Mariame Clément über Rollenklischees

Wann wird die Gleichberechtigung von Frauen und Männern erreicht sein? Jedenfalls nicht, solange man Regisseurinnen noch fragen kann, ob an sie andere Erwartungen gestellt werden als an männliche Kollegen. Im Opernwelt-Interview antwortet die französische Regisseurin Mariame Clément:

Erwartet man von Ihnen eine «weibliche» Sicht auf eine «Salome», «Lulu», «Carmen», eine «Verkaufte Braut»? Und spielen Sie mit dieser Erwartungshaltung?
Beides ist richtig. Es gibt diese vage Erwartung, und ich mache mir Gedanken darüber, wie ich damit spielen kann. Die Frage ist nur: Was ist das eigentlich, «weibliches» Inszenieren? Ich weiß nicht, ob meine Art, an die Stücke heranzugehen, eine «weibliche» ist, aber ich spüre natürlich, dass ich mich mit den Frauenfiguren oft stärker identifiziere als mit den männlichen Protagonisten. Und ich gehe davon aus, dass meine männlichen Kollegen das entsprechend sehen. Der große Unterschied ist, dass dieser männliche Blickwinkel über so lange Zeit so dominant war, dass quasi alle weiblichen Rollen, und damit Weiblichkeit in der Oper, zu 99 Prozent von Männern definiert wurden. Wenn beispielsweise Salome als femme fatale mit verführerischen Schleiern gezeigt wird, habe ich damit ein Problem: Wer behauptet eigentlich, dass Salome eine femme fatale ist?

Sie ist keine.
Eben. Doch wenn man sich die Aufführungspraxis anschaut, erscheint Salome als Verführerin; sie ist die «Perverse» und nicht Herodes, ihr Stiefvater. Das Hinterfragen dieser Konstellation bringt eine neue Tiefe im Werkzugang, die man sowohl im Libretto als auch in der Musik findet. Feminismus und Werktreue stehen sich da überhaupt nicht im Wege. Ein rein «männlicher» Blick liefe Gefahr, das subjektive Erleben der weiblichen Protagonisten zu vernachlässigen beziehungsweise aus rein männlicher Sicht darzustellen. Das möchte ich überwinden. Im Sommer 2018 habe ich in Santiago de Chile Alban Bergs «Lulu» inszeniert.

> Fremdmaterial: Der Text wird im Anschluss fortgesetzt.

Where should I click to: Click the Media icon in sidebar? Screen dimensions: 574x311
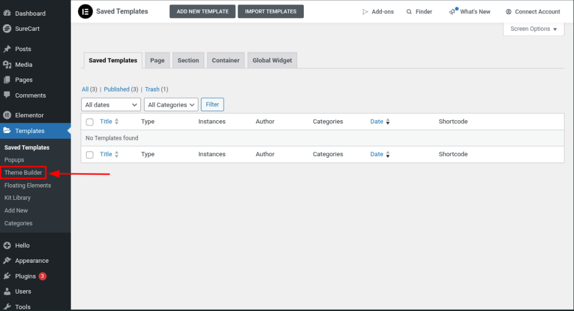(x=7, y=65)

Ich war bei einer musikalischen Probe, und der Dirigent gab Anweisungen, die alle darauf zielten, dass Lulu irgendwie sexy wirken soll – Anweisungen, wie sie sich zu verhalten habe und auch, wie sie sich dabei fühlen solle.

Das ausführliche Interview mit der Regisseurin finden Sie in Opernwelt 7/2019.

Am 17. Juli startet Massenets «Don Quixote» in Mariame Cléments Regie bei den Bregenzer Festspielen.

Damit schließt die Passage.